The requested rate increases are for individual and small group policies offered to employers with 50 workers or less. They range from Oxford Health’s 2.1% to Golden Rule’s 32%. Most of these proposed increases are much higher than the medical inflation rate of 9.6%. Anthem, the state’s largest insurer, requested an average increase of 26.8% for individual plans. As previously noted, Anthem is attempting to buy Cigna, and if the merger is approved by the State Insurance Commissioners, State Attorneys General, and the Department of Justice, the resulting Anthem-Cigna company would control approximately 64% of Connecticut’s health insurance market.
Insurance Commissioner Katharine Wade has taken note of these requests, and she has responded by scheduling public hearings for August on the rate increases requested by Anthem, Aetna, and ConnectiCare. A public comment period on all the increases began today and will continue until the filing is closed. These requests come at a time when Commissioner Wade is reviewing the Anthem-Cigna merger; Connecticut consumer groups have criticized her for a conflict of interest and some have called for Governor Dannel Malloy to remove her. They state that Commissioner Wade previously lobbied for Cigna, is married to a Cigna executive, has family members who have worked for the company, has a deputy with ties to Cigna, and allowed an official who worked at Cigna to be involved in the state’s regulatory review of the merger.

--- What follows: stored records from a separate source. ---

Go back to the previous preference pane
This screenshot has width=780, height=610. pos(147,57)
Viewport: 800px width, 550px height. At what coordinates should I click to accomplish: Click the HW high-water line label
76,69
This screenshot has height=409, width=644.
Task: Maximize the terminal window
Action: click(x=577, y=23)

Anthem is clearly trying to have its cake and eat it too. On the one hand, the company reassures consumers that the merger will be to their benefit, and lead to lower healthcare costs and premiums (although it is extremely vague on the details of how this will be achieved). But actions speak louder than words, and Anthem’s actions tell a very different story. Connecticut insurance markets are already highly concentrated, and this merger will have a massive impact. If Anthem’s claims were true, surely we would expect to see signs of reduced healthcare costs and the company would be lowering premiums, or at least only raising them in line with the inflation. Instead, Anthem has requested a rate increase almost three times the medical inflation rate. When Anthem makes statements about lower costs for consumers and then turns around and demands such high rate increases, it’s effectively saying, who are you going to believe: me or your lying eyes?
Fortunately, the Connecticut Insurance Department has sweeping powers to reject or modify the rates, based on its review of the filings, and the power to reject or modify the merger, based on its review of the transaction and its likely effects on consumers. The Department should exercise this authority and reject the rate increases, reducing them to the medical inflation rate, and it should reject the merger, on the grounds that it will harm consumers and lead to higher premiums. Anthem’s own actions support that conclusion.